*Page extract*

....

Northeast Ohio health officials are asking the public to stay out of emergency rooms if they are looking for COVID-19 tests or experiencing mild cold-like symptoms.
A crush of a patients has flooded ERs in recent weeks and is stressing not only hospital staff, but also local ambulance service, Summit County officials said Monday.
“It’s busy. All ERs are packed. Triage is packed. ER wait time does indirectly affect services because I have less people to respond to the next call,” said Plain Township Fire Chief Chuck Shalenberger.
That’s because medics have to wait for hospital staff to accept their patient before the ambulance can return to service, he explained.
“When any ambulance gets there and [the patient's] not critical, they have to register them into triage,” Shalenberger said. “It’s like a big holding pattern. They’re just so overloaded with people. I’ve had an ambulance at the hospital for over an hour trying to unload.”
That ambulance can’t respond to other emergency calls while it’s waiting to unload.
Plain Township has five ambulances in service daily taking patients to hospitals in Stark and Summit counties, according to Shalenberger.
The situation has not gotten so dire that the township has been without ambulances to respond to emergency calls, but Shalenberger worries about smaller departments.
“If you’re a small department and you only have one ambulance, that is critical,” Shalenberger said.
The issue is affecting ambulance service throughout Summit County, said Health Commissioner Donna Skoda.
In some cases, the county is relying on private ambulance companies to transport patients, she said.
Summit County ambulance crews “have done a yeoman’s job of serving all the 911 and trying to get people to the hospital for the appropriate level of care,” said Skoda. “Certainly, we want people to call 911 if they’re not feeling well or experiencing a medical emergency.”
But those with cold-like symptoms or looking for a COVID-19 test are crowding emergency rooms.
“Those are the individuals who should not be in the emergency room because it slows down the entire process,” she said.
Because of the COVID-19 surge and the increased demand for emergency services, COVID-19 tests are no longer available at Northeast Ohio emergency rooms unless a patient is being admitted to the hospital, according to a spokesperson for the Cleveland Clinic.
In Cleveland, the issue hasn’t caused problems for ambulance service, an official said.
The best thing the public can do to help first responders is get vaccinated or a booster against COVID-19, they said.

....

*Extracted data*

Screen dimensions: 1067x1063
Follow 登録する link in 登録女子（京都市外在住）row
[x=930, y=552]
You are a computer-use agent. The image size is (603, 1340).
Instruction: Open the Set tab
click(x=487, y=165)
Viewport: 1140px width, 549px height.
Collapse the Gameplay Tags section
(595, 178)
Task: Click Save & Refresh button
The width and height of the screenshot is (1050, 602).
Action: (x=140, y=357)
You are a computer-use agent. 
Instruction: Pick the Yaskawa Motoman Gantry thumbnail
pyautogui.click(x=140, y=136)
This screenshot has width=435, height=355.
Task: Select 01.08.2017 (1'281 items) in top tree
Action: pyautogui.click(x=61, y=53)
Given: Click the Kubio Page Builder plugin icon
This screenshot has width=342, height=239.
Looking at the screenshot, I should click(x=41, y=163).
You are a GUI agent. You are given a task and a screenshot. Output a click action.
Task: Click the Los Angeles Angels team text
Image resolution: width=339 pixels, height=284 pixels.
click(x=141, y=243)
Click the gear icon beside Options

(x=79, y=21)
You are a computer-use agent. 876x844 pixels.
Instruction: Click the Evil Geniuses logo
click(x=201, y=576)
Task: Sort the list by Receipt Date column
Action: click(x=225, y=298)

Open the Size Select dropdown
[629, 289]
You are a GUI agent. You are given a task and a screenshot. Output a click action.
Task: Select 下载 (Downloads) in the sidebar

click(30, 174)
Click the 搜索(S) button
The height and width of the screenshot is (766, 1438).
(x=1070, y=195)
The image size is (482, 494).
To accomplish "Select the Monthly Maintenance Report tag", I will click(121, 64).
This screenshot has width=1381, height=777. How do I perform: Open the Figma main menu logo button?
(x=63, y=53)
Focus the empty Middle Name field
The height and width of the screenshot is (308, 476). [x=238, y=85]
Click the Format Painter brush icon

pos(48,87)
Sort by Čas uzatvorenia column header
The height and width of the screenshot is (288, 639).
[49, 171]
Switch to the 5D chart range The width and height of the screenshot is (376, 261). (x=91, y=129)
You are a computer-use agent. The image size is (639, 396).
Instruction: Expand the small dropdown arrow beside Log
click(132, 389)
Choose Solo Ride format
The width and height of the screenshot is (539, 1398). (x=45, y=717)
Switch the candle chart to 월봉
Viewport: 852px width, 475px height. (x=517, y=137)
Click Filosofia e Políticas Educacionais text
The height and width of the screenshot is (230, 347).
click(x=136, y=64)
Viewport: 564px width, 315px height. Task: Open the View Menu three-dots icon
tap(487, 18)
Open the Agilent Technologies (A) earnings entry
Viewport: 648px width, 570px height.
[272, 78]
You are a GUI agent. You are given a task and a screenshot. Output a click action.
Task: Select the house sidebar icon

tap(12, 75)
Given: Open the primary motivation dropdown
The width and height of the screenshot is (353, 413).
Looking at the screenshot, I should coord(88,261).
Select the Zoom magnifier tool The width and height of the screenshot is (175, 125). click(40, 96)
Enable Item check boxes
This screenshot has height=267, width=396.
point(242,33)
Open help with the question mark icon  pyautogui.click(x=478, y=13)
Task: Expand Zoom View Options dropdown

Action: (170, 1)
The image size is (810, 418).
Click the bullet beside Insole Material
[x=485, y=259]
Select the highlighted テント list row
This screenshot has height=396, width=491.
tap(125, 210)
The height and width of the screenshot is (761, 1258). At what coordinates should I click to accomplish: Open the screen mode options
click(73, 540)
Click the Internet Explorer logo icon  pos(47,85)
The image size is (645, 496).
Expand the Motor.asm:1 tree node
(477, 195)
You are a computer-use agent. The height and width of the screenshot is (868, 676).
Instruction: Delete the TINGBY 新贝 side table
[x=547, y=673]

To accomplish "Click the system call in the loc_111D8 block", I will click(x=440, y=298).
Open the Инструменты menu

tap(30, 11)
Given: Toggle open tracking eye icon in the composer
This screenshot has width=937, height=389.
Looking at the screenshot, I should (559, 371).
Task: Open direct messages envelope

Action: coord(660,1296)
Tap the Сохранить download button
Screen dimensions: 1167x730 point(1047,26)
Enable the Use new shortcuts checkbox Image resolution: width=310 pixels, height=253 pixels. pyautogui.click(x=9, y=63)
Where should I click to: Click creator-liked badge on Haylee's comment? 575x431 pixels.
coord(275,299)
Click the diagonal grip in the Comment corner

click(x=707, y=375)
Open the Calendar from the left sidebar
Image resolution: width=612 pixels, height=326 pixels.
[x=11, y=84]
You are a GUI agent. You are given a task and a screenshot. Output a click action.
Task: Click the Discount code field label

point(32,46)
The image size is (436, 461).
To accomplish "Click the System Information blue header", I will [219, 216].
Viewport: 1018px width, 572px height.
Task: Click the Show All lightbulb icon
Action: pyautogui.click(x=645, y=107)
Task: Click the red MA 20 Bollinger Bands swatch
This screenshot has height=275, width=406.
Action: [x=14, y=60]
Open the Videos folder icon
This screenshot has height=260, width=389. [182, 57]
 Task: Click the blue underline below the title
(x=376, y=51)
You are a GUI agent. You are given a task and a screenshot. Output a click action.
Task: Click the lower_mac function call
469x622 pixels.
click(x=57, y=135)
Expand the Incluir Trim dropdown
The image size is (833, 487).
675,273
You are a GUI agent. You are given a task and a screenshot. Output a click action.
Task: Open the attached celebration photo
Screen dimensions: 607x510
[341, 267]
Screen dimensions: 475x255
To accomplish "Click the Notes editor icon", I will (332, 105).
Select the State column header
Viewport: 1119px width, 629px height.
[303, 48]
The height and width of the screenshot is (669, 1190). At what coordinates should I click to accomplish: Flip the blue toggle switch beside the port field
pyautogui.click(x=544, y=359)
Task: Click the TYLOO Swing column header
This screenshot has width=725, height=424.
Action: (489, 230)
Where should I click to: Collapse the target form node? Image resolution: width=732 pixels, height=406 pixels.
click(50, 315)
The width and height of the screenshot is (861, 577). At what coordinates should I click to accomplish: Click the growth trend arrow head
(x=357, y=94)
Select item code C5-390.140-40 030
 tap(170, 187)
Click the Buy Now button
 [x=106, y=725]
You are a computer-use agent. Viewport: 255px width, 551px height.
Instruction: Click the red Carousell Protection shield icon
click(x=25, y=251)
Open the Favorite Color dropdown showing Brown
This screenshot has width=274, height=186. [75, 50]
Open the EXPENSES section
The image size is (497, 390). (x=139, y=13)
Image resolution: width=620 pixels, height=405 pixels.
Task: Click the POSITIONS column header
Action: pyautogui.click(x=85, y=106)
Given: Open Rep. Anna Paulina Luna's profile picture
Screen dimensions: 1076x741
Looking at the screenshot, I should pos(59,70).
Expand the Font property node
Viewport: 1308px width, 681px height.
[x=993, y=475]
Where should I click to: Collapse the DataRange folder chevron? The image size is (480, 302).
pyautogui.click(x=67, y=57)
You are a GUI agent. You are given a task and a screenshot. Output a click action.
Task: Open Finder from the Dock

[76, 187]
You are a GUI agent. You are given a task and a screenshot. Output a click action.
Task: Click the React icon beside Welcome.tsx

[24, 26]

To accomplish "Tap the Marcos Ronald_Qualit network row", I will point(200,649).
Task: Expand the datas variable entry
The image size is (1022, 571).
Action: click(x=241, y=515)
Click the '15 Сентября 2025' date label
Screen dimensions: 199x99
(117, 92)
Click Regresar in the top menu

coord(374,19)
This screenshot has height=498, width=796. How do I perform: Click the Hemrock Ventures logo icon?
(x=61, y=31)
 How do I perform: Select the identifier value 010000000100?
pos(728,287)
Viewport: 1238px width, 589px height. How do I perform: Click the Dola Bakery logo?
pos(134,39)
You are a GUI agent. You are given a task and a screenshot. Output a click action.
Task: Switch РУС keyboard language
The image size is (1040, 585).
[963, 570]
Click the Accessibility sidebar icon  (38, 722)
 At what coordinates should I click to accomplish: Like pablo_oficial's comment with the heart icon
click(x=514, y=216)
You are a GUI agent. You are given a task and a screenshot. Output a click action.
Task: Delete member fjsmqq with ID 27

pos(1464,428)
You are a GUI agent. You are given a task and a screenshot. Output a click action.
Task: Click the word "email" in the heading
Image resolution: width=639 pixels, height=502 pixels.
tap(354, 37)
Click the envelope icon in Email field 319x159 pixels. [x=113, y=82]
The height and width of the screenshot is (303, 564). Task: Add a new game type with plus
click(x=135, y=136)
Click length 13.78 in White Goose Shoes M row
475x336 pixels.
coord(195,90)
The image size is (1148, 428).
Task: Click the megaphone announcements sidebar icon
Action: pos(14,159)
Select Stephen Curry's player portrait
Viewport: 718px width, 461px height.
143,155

....

*Task set*
1/ Answer these from the emergency room article:
(a) How many ambulances does Plain Township have in service each day?
(b) Who is Summit County's Health Commissioner?
(c) According to a Cleveland Clinic spokesperson, under what condition are COVID-19 tests still available at Northeast Ohio emergency rooms?
2/ Pull out everything in the emergency room article from "Plain Township has" down to "patients, she said.", word for word.
The material has no connection to the emergency room article.

*Exercise responses*
1/
(a) Five.
(b) Donna Skoda.
(c) Only when a patient is being admitted to the hospital.

2/
Plain Township has five ambulances in service daily taking patients to hospitals in Stark and Summit counties, according to Shalenberger.
The situation has not gotten so dire that the township has been without ambulances to respond to emergency calls, but Shalenberger worries about smaller departments.
“If you’re a small department and you only have one ambulance, that is critical,” Shalenberger said.
The issue is affecting ambulance service throughout Summit County, said Health Commissioner Donna Skoda.
In some cases, the county is relying on private ambulance companies to transport patients, she said.